Vu les autres pièces du dossier ;
Vu :
- la convention de Genève du 28 juillet 1951 et le protocole signé à New-York le 31 janvier 1967 relatifs au statut des réfugiés ;
- la directive 2011/95/UE du Parlement européen et du Conseil du 13 décembre 2011 ;
- le code de l'entrée et du séjour des étrangers et du droit d'asile ;
- la loi n° 91-647 du 10 juillet 1991 ;
- l'arrêt du 5 octobre 2023 Office français de protection des réfugiés et apatrides c/ SW (C-294/22) de la Cour de Justice de l'Union Européenne ;
- le code de justice administrative.
Après avoir entendu en séance publique :
- le rapport de Mme Sophie-Caroline de Margerie, conseillère d'Etat,
- les conclusions de Mme Dorothée Pradines, rapporteure publique,
La parole ayant été donnée, après les conclusions, à la SCP Foussard, Froger, avocat de l'Office français de protection des réfugiés et apatrides, et à la SCP Spinosi, avocat de M. B... ;
Considérant ce qui suit :
1. Il ressort des pièces du dossier soumis aux juges du fond que M. B..., d'origine palestinienne, né le 28 novembre 1976 à Saïda au Liban, y a vécu jusqu'à ce qu'il quitte ce pays en février 2019 et arrive en France le 11 août 2019. Par une décision du 11 octobre 2019, le directeur général de l'Office français de protection des réfugiés et apatrides (OFPRA) a refusé de faire droit à sa demande tendant à ce que lui soit reconnu le statut de réfugié. L'OFPRA se pourvoit en cassation contre la décision du 9 décembre 2020 par laquelle la Cour nationale du droit d'asile a annulé cette décision et reconnu à M. B... la qualité de réfugié.

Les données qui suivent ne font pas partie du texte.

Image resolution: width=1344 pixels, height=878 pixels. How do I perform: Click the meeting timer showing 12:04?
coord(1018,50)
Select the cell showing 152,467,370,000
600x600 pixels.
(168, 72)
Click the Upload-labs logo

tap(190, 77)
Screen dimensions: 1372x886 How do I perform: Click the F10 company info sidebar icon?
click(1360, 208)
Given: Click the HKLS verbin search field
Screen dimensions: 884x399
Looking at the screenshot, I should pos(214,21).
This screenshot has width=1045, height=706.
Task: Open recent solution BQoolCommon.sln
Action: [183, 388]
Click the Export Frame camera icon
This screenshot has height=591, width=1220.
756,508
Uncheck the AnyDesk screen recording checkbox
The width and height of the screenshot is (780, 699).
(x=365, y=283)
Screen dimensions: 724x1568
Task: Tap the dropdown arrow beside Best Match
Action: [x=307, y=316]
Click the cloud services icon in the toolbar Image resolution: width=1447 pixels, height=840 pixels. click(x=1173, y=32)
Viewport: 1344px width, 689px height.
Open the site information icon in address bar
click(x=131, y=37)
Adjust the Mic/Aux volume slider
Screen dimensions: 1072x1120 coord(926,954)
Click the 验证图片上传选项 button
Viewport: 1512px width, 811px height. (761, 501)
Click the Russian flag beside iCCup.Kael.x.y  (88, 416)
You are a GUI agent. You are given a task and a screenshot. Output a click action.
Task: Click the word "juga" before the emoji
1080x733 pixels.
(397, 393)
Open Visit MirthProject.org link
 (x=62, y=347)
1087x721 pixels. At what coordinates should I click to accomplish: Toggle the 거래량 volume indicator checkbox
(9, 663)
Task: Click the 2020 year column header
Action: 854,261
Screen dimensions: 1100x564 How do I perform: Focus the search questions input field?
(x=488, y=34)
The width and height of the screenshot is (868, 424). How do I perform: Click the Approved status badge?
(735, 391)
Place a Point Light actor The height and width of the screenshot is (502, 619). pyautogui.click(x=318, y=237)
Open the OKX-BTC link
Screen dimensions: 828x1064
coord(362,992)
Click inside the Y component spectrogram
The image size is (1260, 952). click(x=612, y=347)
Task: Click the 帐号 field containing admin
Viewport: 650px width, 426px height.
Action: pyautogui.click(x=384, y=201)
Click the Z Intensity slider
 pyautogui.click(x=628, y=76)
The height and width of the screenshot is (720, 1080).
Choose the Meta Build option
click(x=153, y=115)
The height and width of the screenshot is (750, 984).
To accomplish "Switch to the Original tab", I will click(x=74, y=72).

Par une décision du 22 mars 2022, le Conseil d'Etat, statuant au contentieux a sursis à statuer sur ce pourvoi jusqu'à ce que la Cour de justice de l'Union européenne se prononce sur les questions qu'il lui avait renvoyées à titre préjudiciel. Par son arrêt du 5 octobre 2023, Office français de protection des réfugiés et apatrides c/ SW (C-294/22), la Cour de justice de l'Union européenne s'est prononcée sur ces questions préjudicielles.
Sur le cadre juridique :
2. D'une part, aux termes de l'article 1er, section A, paragraphe 2, premier alinéa, de la convention de Genève du 28 juillet 1951 relative au statut des réfugiés, le terme " réfugié " s'applique à toute personne qui, " craignant avec raison d'être persécutée du fait de sa race, de sa religion, de sa nationalité, de son appartenance à un certain groupe social ou de ses opinions politiques, se trouve hors du pays dont elle a la nationalité et qui ne peut ou, du fait de cette crainte, ne veut se réclamer de la protection de ce pays; ou qui, si elle n'a pas de nationalité et se trouve hors du pays dans lequel elle avait sa résidence habituelle (...) ne peut ou, en raison de ladite crainte, ne veut y retourner ". L'article 1er, section D, de cette convention stipule toutefois que : " Cette convention ne sera pas applicable aux personnes qui bénéficient actuellement d'une protection ou d'une assistance de la part d'un organisme ou d'une institution des Nations Unies autre que le Haut-Commissaire des Nations Unies pour les réfugiés. / Lorsque cette protection ou cette assistance aura cessé pour une raison quelconque, sans que le sort de ces personnes ait été définitivement réglé, conformément aux résolutions y relatives adoptées par l'Assemblée générale des Nations Unies, ces personnes bénéficieront de plein droit du régime de cette Convention ".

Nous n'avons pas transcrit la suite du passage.